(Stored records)
####################

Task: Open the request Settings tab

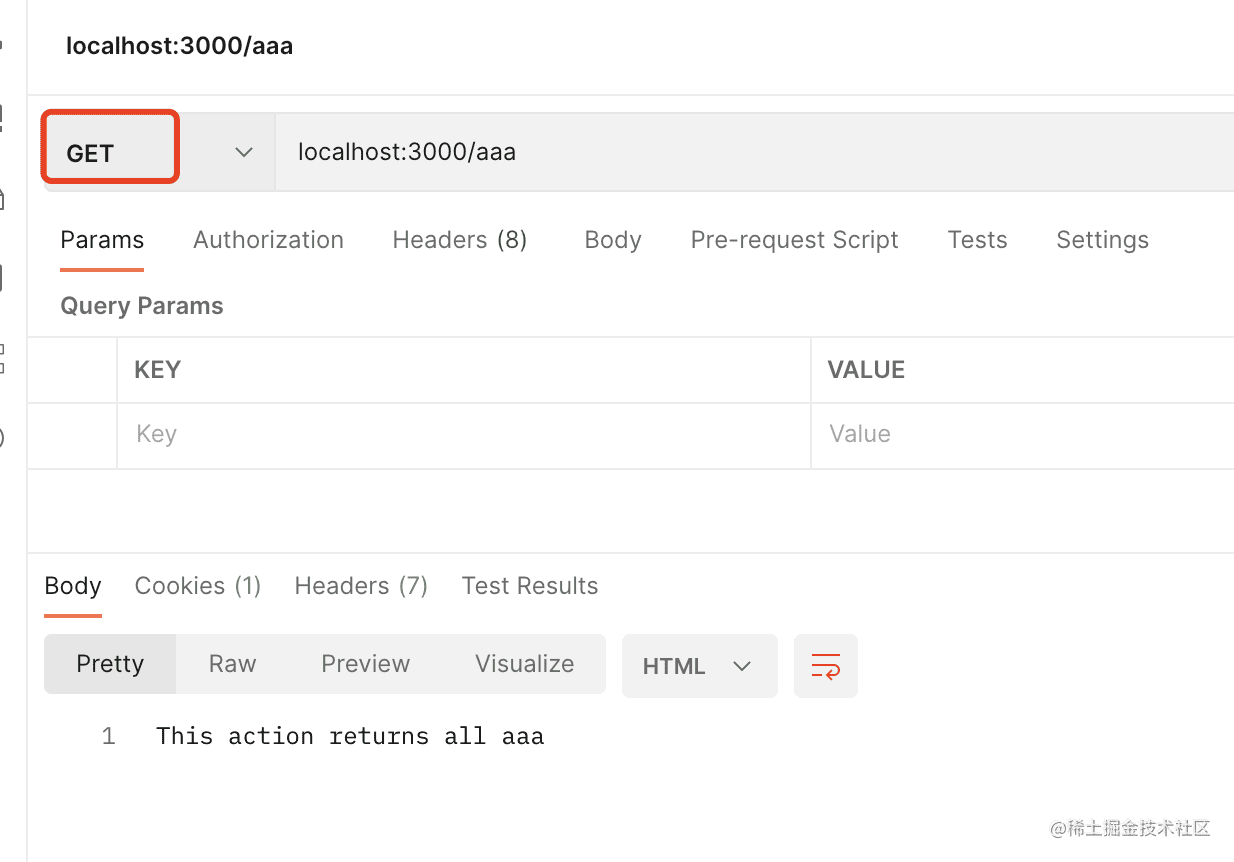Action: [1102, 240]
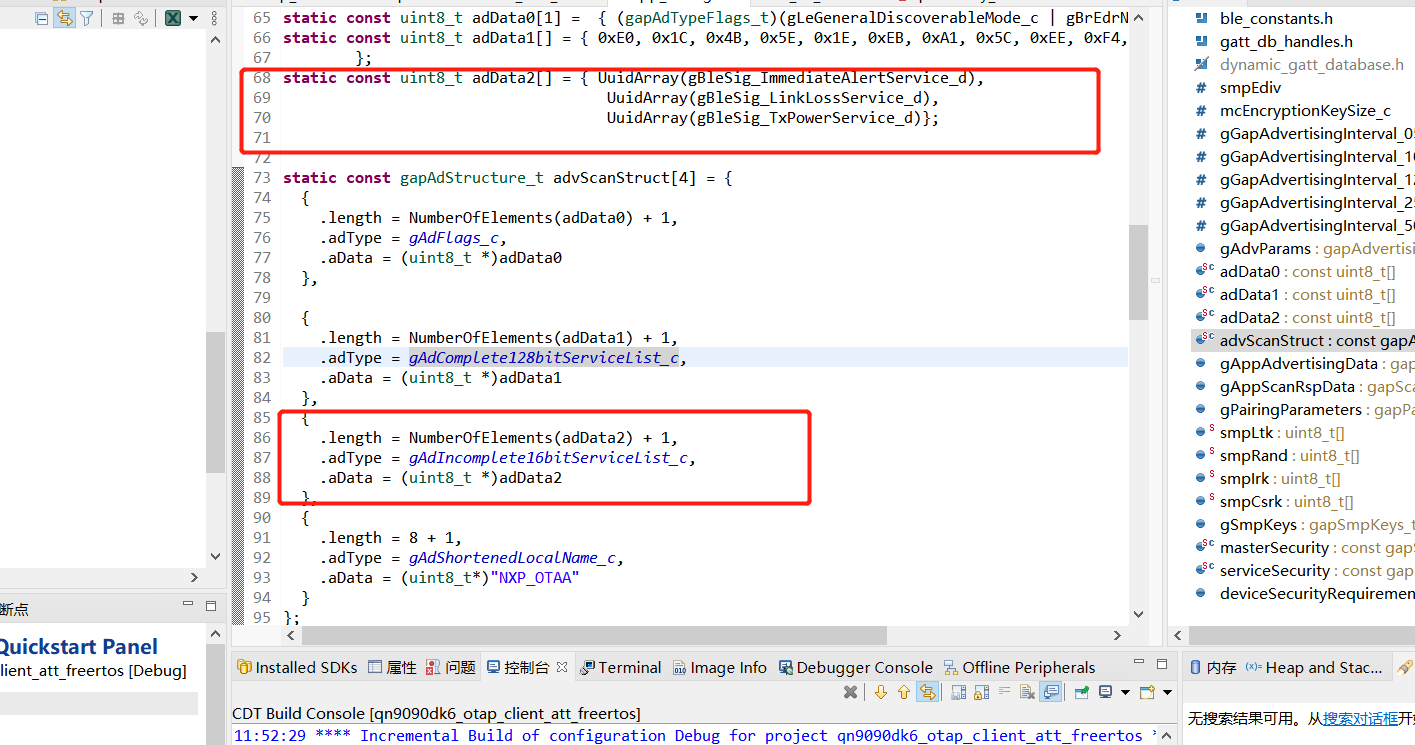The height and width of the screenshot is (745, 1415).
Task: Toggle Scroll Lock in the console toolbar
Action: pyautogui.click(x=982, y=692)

####################

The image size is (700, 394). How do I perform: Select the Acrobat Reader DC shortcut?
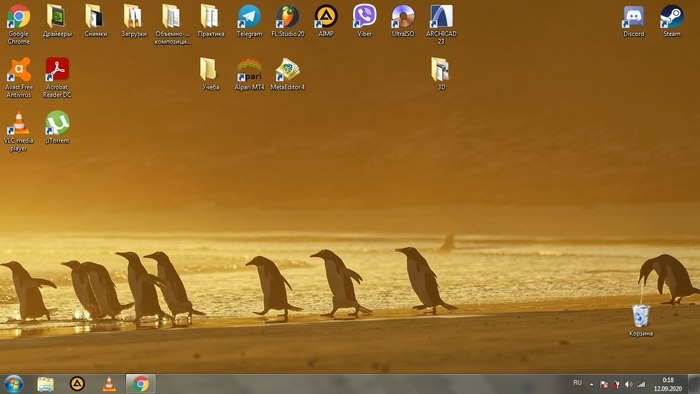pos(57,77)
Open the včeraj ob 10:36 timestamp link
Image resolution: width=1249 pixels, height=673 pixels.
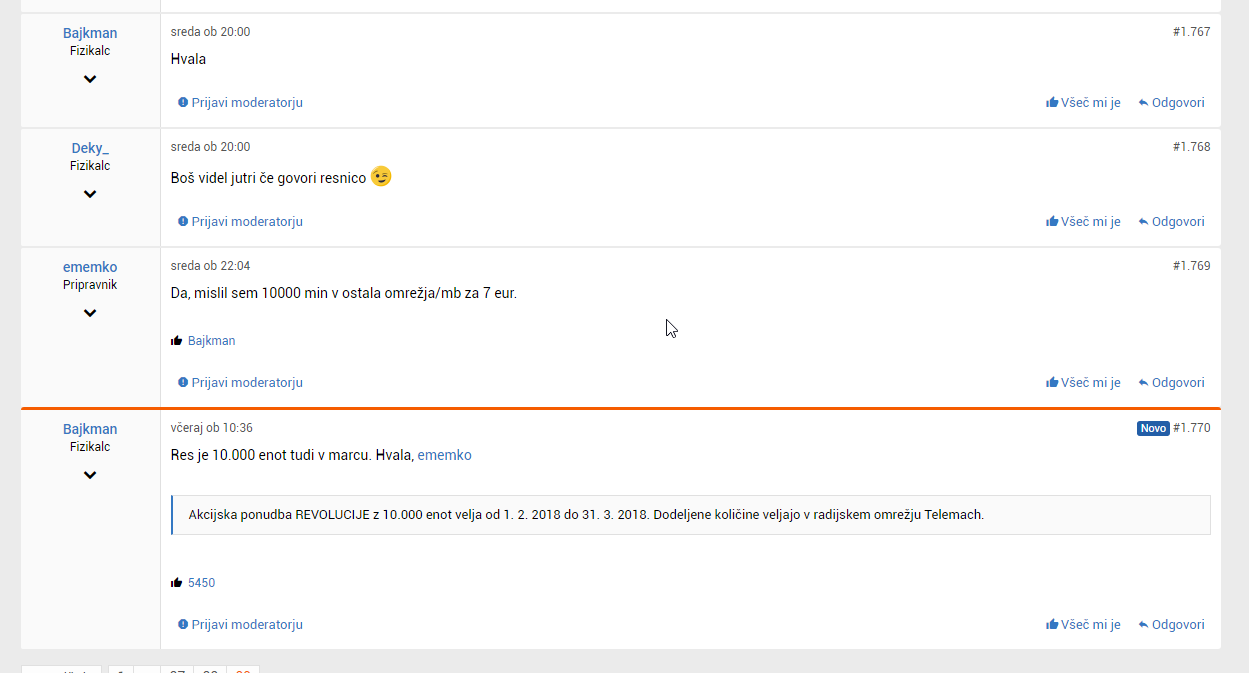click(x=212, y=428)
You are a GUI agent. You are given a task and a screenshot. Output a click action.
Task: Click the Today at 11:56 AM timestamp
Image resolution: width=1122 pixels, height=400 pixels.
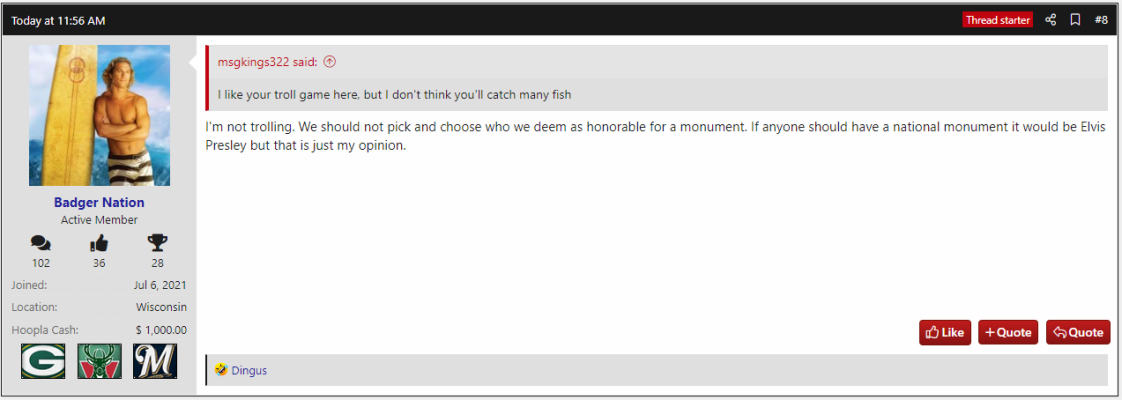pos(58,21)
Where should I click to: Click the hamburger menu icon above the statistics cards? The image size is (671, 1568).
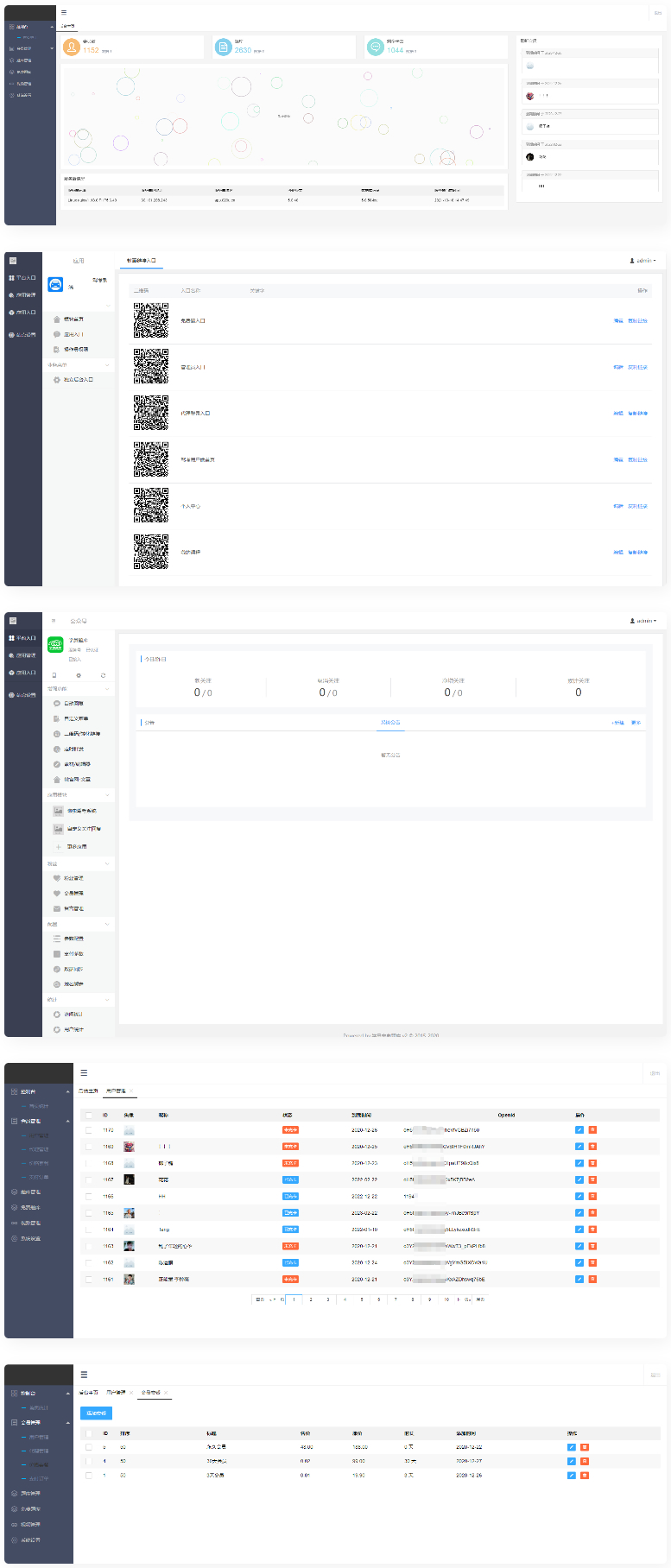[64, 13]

####################

THE PROBLEM.
Identify every line above that includes the word "timestamp", and show those lines.

RESULT FOR THIS TASK.
Open the včeraj ob 10:36 timestamp link
Task: Click the Today at 11:56 AM timestamp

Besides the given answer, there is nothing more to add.